Exister, c'est se tenir en ce mitan, en équilibre précaire d'entre ces points que nous relions de nos bras malhabilement tendus - juste avant de chuter, d'un côté ou de l'autre - redoutant d'ailleurs qu'ils ne revinssent au même. C'est se tenir devant ce miroir qui ne concède d'image qu'inversée sans avouer laquelle, de celle-ci ou de l'autre, à la symétrie du fil, fût plus authentique. Je sais aujourd'hui ce que cette symétrie révèle de volume, d'épaisseur ; d'à la fois pesanteur et grâce ; combien dans cette stéréonomie - la seule compensation de notre vue biaisée autant que tronquée - se déploie la force de l'œuvre.

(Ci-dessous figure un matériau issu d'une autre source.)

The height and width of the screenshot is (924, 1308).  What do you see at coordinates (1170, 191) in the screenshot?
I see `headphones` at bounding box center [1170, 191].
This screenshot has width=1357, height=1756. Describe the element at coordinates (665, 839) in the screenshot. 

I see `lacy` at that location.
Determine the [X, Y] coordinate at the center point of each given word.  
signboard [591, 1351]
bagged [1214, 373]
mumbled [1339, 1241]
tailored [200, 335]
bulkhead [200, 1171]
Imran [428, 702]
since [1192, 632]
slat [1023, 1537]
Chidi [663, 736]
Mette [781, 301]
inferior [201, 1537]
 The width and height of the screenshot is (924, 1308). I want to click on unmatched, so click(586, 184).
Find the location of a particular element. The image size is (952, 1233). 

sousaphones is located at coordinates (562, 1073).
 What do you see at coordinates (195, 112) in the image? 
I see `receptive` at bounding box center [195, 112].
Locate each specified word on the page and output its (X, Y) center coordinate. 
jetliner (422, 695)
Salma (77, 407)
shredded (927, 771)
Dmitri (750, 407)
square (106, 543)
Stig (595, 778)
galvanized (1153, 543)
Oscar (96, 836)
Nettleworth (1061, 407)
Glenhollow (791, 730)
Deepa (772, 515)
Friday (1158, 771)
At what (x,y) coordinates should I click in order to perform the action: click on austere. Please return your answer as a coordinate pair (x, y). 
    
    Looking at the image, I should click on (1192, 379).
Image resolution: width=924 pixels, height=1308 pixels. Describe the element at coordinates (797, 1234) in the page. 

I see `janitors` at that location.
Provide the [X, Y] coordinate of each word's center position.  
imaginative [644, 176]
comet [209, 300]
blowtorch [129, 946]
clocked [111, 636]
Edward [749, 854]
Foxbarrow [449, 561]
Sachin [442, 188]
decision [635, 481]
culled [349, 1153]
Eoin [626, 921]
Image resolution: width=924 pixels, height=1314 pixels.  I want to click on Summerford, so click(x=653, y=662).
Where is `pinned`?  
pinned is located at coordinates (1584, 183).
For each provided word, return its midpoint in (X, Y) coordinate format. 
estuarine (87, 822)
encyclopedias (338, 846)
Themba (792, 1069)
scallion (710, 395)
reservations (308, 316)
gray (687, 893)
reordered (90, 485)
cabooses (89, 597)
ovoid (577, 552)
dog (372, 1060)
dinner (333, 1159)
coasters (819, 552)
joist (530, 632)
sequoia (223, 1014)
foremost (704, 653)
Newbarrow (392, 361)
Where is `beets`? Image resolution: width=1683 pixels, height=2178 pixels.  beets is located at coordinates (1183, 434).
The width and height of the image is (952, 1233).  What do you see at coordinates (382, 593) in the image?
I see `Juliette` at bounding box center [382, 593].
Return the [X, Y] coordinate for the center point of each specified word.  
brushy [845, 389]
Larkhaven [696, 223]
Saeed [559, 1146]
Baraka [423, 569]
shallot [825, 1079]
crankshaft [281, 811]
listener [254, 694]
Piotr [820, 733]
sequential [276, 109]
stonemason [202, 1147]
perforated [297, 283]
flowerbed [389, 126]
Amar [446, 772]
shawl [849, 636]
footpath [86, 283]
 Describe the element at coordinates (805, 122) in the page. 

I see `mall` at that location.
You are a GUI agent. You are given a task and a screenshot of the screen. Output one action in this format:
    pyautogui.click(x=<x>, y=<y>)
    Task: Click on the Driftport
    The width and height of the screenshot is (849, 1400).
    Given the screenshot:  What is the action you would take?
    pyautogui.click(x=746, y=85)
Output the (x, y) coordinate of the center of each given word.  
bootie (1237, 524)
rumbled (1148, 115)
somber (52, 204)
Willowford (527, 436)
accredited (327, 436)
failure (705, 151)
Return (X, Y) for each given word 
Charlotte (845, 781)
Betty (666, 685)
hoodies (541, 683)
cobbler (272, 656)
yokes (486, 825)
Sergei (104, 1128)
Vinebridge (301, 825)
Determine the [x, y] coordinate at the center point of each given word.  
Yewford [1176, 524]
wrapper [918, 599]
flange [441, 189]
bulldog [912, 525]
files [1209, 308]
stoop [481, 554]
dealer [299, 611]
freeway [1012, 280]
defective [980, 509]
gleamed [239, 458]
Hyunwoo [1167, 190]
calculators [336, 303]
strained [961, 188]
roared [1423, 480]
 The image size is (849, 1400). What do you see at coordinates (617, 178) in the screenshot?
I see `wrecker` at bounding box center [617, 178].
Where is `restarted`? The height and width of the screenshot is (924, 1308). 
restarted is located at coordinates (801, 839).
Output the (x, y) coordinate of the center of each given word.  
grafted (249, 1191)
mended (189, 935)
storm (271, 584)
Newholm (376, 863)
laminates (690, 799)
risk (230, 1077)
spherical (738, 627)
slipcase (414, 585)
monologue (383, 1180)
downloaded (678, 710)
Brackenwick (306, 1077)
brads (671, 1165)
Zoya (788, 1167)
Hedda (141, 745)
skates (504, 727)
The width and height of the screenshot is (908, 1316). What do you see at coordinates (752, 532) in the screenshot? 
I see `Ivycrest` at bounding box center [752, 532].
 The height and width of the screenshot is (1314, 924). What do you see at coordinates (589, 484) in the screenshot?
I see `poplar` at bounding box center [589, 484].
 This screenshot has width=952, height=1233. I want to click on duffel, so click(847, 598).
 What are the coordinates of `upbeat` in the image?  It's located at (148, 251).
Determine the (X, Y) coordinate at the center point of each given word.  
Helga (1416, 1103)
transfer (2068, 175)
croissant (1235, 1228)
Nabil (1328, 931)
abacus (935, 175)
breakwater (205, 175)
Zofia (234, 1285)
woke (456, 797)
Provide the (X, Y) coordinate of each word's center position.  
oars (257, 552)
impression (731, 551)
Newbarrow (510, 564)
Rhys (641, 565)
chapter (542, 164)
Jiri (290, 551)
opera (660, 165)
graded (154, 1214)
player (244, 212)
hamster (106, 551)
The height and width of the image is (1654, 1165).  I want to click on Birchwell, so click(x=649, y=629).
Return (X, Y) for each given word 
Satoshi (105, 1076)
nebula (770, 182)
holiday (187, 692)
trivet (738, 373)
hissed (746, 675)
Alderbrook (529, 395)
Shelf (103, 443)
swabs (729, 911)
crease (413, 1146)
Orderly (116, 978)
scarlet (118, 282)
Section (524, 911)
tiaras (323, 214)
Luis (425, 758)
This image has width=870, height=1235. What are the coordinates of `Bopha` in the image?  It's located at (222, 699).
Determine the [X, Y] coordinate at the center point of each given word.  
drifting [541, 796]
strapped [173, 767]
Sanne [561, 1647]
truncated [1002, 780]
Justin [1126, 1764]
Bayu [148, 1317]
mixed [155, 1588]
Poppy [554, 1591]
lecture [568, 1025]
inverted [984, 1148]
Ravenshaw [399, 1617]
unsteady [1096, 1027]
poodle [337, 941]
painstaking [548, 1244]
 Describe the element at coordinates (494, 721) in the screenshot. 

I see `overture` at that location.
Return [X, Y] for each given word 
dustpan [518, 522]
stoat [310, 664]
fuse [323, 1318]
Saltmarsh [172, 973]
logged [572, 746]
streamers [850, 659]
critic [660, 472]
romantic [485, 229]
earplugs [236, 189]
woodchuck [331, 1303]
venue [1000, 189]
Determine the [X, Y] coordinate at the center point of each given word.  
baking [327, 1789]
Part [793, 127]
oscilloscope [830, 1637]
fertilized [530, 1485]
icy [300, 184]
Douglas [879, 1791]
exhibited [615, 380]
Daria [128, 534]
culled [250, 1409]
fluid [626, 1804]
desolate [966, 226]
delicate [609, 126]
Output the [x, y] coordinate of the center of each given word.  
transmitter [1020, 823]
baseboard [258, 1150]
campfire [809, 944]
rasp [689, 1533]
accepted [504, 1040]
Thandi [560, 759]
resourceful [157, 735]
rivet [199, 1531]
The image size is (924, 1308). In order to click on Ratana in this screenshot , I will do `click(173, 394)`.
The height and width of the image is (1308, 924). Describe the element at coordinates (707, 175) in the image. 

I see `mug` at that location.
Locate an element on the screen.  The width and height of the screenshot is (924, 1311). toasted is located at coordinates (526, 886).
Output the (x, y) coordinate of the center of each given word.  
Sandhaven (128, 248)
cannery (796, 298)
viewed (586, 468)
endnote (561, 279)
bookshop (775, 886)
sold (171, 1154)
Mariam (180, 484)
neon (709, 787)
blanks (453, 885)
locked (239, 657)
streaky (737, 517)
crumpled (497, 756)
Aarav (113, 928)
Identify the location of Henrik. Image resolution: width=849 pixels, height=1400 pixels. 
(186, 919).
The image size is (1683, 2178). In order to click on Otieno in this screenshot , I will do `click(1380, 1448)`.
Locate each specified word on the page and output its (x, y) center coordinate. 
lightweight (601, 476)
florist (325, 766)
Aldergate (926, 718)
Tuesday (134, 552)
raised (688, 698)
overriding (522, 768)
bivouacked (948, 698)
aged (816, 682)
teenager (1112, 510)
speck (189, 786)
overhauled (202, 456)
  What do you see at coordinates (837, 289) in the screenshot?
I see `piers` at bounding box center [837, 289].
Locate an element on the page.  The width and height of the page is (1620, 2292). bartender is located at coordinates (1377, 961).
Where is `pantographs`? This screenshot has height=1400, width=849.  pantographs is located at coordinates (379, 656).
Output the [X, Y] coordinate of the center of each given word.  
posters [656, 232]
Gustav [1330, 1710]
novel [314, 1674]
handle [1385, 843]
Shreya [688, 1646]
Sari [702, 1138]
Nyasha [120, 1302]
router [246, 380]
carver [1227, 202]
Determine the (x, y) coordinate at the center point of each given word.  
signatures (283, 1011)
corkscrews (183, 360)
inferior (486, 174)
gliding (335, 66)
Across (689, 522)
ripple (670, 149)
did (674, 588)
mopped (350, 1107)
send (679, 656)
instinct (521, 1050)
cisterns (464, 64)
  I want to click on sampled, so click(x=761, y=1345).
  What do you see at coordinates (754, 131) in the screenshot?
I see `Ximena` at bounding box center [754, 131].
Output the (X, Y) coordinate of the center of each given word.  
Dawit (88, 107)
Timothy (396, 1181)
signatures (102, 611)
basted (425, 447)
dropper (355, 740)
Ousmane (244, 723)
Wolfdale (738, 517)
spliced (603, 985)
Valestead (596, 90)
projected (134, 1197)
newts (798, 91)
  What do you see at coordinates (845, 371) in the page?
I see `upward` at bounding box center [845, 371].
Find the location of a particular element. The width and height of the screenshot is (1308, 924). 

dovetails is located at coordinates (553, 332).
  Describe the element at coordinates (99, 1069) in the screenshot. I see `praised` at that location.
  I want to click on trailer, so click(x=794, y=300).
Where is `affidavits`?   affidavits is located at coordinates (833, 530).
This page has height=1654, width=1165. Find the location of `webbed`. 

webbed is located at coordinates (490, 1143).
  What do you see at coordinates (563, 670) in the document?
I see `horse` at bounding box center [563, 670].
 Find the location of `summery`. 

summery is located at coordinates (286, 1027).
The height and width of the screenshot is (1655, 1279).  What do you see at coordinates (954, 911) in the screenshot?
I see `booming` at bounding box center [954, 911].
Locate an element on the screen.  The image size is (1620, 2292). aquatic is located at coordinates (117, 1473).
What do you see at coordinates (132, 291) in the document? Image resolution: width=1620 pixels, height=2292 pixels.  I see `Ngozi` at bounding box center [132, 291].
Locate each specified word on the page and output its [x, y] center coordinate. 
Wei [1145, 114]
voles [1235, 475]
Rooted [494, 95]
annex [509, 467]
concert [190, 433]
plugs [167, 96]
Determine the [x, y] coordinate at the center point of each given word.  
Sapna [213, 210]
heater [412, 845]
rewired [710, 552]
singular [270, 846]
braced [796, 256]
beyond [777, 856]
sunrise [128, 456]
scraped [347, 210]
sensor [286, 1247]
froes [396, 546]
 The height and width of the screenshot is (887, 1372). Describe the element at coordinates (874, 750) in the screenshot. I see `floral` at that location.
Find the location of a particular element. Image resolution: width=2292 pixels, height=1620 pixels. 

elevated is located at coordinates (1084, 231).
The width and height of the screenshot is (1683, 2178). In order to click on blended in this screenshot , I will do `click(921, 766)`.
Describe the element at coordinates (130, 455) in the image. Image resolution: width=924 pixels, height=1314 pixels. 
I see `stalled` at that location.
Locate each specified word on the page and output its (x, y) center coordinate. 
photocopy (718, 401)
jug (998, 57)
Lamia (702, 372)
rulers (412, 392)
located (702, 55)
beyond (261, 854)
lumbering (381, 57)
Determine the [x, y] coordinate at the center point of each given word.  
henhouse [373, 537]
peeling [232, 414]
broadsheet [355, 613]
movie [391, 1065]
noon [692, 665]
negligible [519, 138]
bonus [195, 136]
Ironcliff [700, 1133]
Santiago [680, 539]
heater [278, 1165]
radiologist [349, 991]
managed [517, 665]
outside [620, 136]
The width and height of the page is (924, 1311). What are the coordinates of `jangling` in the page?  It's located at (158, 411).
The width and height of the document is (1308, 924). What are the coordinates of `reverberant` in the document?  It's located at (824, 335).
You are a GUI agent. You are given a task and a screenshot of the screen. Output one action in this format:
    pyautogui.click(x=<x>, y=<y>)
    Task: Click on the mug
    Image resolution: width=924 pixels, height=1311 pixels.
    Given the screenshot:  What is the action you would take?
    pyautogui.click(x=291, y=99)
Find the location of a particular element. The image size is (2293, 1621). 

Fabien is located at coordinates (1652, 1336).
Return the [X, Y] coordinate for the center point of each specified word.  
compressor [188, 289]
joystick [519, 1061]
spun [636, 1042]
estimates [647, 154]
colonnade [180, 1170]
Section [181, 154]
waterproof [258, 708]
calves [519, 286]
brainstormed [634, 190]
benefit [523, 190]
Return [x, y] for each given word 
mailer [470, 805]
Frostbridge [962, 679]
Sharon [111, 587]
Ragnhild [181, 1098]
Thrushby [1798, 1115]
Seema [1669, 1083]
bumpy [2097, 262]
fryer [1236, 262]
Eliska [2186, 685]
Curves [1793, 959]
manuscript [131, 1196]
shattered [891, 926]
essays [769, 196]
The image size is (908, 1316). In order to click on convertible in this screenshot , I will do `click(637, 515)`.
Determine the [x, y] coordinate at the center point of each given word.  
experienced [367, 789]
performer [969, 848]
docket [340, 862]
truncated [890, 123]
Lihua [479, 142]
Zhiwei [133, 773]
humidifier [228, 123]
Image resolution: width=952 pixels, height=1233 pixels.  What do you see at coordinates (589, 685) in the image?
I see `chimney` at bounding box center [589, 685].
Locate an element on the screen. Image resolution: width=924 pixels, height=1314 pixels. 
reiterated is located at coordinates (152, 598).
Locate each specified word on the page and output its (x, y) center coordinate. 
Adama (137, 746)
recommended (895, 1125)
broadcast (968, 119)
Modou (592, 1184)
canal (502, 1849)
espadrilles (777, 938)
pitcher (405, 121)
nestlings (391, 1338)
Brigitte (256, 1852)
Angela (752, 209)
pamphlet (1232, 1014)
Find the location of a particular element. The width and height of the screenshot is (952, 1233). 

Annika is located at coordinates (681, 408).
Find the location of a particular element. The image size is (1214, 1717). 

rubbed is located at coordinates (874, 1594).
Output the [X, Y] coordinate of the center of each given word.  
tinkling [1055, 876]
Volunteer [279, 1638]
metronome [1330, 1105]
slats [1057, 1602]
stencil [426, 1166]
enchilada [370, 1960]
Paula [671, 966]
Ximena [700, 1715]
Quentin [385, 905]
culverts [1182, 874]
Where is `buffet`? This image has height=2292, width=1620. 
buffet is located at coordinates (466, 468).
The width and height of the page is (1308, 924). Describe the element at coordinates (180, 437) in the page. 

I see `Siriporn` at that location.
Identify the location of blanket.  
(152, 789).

Alors oui, l'allemand dit plus juste en disant avec Sehnsucht, tension et recherche que le français qui laisse encore filer la douleur grecque. Il y va de plus de délices et désirs que de béances ; de plus de mouvements que de tourments. La nostalgie dit seulement le chemin qui pour n'aller effectivement nulle part dessine pourtant toutes les circonvolutions, atermoiements et pulsions qui font l'être. Dit la réponse de l'être à la geste originaire en faisant se répliquer expulsion et impulsion de part et d'autre du miroir pour la générosité de leur symétrie.

Qui fait de nos existences, à proprement parler, une circonstance.